(STATED EXERCISE 1)
Answer these questions about the LLVM patch post, one line each:
(a) What number is the pull request?
(b) How many files does the patch change?
(c) What date and time does the patch header give?
(STATED EXERCISE 2)
Using the LLVM patch post, decide whether each statement agrees with it. Answer yes or no, and quote the words that decide it.
(a) The patch changes three files.
(b) The patch adds more lines than it removes.
(c) The patch generates positive strided loads and stores for reversed ones.
(STATED EXERCISE 3)
Pick up the LLVM patch post after its last line and continue it.

(PASSAGE)

* * *

[llvm] [LV][EVL] Generate negative strided load/store for reversed load/store (PR #123608)
Pengcheng Wang via llvm-commits
llvm-commits at lists.llvm.org
Mon Jan 20 05:01:11 PST 2025
https://github.com/wangpc-pp created https://github.com/llvm/llvm-project/pull/123608
This can reduce the operations to reverse mask, load result
and store value.
>From 3a6a22634276601b38d9d3e766551eb37736fbe4 Mon Sep 17 00:00:00 2001
From: Wang Pengcheng <wangpengcheng.pp at bytedance.com>
Date: Mon, 20 Jan 2025 20:56:18 +0800
Subject: [PATCH] [LV][EVL] Generate negative strided load/store for reversed
load/store
This can reduce the operations to reverse mask, load result
and store value.
---
.../lib/Transforms/Vectorize/VPlanRecipes.cpp | 66 +++++++++++--------
...-force-tail-with-evl-reverse-load-store.ll | 23 ++-----
...orize-force-tail-with-evl-uniform-store.ll | 3 +-
3 files changed, 46 insertions(+), 46 deletions(-)
diff --git a/llvm/lib/Transforms/Vectorize/VPlanRecipes.cpp b/llvm/lib/Transforms/Vectorize/VPlanRecipes.cpp
index aa5f92b235555e..587c7e9b4417fa 100644
--- a/llvm/lib/Transforms/Vectorize/VPlanRecipes.cpp
+++ b/llvm/lib/Transforms/Vectorize/VPlanRecipes.cpp
@@ -2603,17 +2603,6 @@ void VPWidenLoadRecipe::print(raw_ostream &O, const Twine &Indent,
}
#endif
-/// Use all-true mask for reverse rather than actual mask, as it avoids a
-/// dependence w/o affecting the result.

* * *

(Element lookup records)
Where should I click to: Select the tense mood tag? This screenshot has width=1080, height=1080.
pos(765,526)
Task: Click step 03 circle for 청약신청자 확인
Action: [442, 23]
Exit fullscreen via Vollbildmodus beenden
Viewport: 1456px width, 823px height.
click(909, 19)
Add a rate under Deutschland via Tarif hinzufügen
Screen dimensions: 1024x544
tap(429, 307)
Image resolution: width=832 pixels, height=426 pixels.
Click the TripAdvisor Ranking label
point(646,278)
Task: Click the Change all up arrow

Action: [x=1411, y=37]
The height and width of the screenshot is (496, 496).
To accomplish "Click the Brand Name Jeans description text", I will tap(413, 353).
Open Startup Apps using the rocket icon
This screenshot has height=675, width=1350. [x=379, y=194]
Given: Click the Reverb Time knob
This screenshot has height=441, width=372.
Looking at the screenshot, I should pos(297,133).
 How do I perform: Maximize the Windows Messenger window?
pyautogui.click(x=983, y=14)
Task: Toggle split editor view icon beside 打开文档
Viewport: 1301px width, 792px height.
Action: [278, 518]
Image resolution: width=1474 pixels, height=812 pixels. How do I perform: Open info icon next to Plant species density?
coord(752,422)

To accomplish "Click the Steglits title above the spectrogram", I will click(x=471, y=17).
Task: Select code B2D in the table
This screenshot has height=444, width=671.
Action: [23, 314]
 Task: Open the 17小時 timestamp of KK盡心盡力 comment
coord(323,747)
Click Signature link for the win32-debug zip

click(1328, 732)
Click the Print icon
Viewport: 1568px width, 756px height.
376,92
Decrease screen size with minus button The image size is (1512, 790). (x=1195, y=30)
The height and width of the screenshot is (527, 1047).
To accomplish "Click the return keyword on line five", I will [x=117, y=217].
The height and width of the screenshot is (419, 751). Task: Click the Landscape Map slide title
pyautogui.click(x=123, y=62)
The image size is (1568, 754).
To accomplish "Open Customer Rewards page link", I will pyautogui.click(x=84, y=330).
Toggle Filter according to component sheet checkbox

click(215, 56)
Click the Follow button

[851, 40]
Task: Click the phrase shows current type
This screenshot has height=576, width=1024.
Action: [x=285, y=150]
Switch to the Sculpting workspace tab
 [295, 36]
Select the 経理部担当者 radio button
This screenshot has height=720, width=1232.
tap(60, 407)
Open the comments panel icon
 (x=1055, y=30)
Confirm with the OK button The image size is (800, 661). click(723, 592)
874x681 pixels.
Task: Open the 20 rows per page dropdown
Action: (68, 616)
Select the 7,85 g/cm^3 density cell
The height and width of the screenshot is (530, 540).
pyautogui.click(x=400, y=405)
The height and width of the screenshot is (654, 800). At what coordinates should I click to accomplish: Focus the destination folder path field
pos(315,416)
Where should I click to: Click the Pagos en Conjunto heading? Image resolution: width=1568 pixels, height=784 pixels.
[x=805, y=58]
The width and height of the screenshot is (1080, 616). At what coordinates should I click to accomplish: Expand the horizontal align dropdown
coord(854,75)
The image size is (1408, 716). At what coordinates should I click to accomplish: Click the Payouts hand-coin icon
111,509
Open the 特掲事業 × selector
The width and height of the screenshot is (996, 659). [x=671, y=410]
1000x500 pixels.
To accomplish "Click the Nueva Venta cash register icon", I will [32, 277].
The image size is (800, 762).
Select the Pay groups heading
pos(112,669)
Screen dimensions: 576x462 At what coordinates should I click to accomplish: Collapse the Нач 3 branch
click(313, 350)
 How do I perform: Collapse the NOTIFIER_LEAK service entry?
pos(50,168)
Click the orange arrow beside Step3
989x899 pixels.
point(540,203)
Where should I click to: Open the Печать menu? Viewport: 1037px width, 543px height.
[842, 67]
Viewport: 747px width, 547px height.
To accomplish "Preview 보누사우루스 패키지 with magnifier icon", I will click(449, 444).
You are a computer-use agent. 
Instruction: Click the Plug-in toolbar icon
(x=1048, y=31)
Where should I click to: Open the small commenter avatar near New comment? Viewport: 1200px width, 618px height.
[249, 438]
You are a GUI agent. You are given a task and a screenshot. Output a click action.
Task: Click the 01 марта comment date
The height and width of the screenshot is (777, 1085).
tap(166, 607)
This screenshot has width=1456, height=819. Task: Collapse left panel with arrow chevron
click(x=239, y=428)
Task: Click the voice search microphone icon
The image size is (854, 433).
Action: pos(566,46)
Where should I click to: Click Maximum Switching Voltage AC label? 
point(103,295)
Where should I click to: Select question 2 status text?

* * *

(EXPECTED ANSWER 1)
(a) 123608
(b) Three files
(c) Mon, 20 Jan 2025 20:56:18 +0800

(EXPECTED ANSWER 2)
(a) Yes: "3 files changed"
(b) No: "46 insertions(+), 46 deletions(-)"
(c) No: "Generate negative strided load/store for reversed load/store"

(EXPECTED ANSWER 3)
-static Instruction *createReverseEVL(IRBuilderBase &Builder, Value *Operand,
- Value *EVL, const Twine &Name) {
- VectorType *ValTy = cast<VectorType>(Operand->getType());
- Value *AllTrueMask =
- Builder.CreateVectorSplat(ValTy->getElementCount(), Builder.getTrue());
- return Builder.CreateIntrinsic(ValTy, Intrinsic::experimental_vp_reverse,
- {Operand, AllTrueMask, EVL}, nullptr, Name);
-}
-
void VPWidenLoadEVLRecipe::execute(VPTransformState &State) {
auto *LI = cast<LoadInst>(&Ingredient);
@@ -2630,8 +2619,6 @@ void VPWidenLoadEVLRecipe::execute(VPTransformState &State) {
Value *Mask = nullptr;
if (VPValue *VPMask = getMask()) {
Mask = State.get(VPMask);
- if (isReverse())
- Mask = createReverseEVL(Builder, Mask, EVL, "vp.reverse.mask");
} else {
Mask = Builder.CreateVectorSplat(State.VF, Builder.getTrue());
}
@@ -2641,17 +2628,29 @@ void VPWidenLoadEVLRecipe::execute(VPTransformState &State) {
Builder.CreateIntrinsic(DataTy, Intrinsic::vp_gather, {Addr, Mask, EVL},
nullptr, "wide.masked.gather");
} else {
- VectorBuilder VBuilder(Builder);
- VBuilder.setEVL(EVL).setMask(Mask);
- NewLI = cast<CallInst>(VBuilder.createVectorInstruction(
- Instruction::Load, DataTy, Addr, "vp.op.load"));
+ if (isReverse()) {
+ auto *EltTy = DataTy->getElementType();
+ auto *PtrTy = Addr->getType();
+ Value *Operands[] = {
+ Addr,
+ ConstantInt::getSigned(
+ Builder.getInt32Ty(),
+ -static_cast<int64_t>(EltTy->getScalarSizeInBits()) / 8),
+ Mask, EVL};
+ NewLI = Builder.CreateIntrinsic(Intrinsic::experimental_vp_strided_load,
+ {DataTy, PtrTy, Builder.getInt32Ty()},
+ Operands, nullptr, "vp.neg.strided.load");
+ } else {
+ VectorBuilder VBuilder(Builder);
+ VBuilder.setEVL(EVL).setMask(Mask);
+ NewLI = cast<CallInst>(VBuilder.createVectorInstruction(
+ Instruction::Load, DataTy, Addr, "vp.op.load"));
+ }
}
NewLI->addParamAttr(
0, Attribute::getWithAlignment(NewLI->getContext(), Alignment));
State.addMetadata(NewLI, LI);
Instruction *Res = NewLI;
- if (isReverse())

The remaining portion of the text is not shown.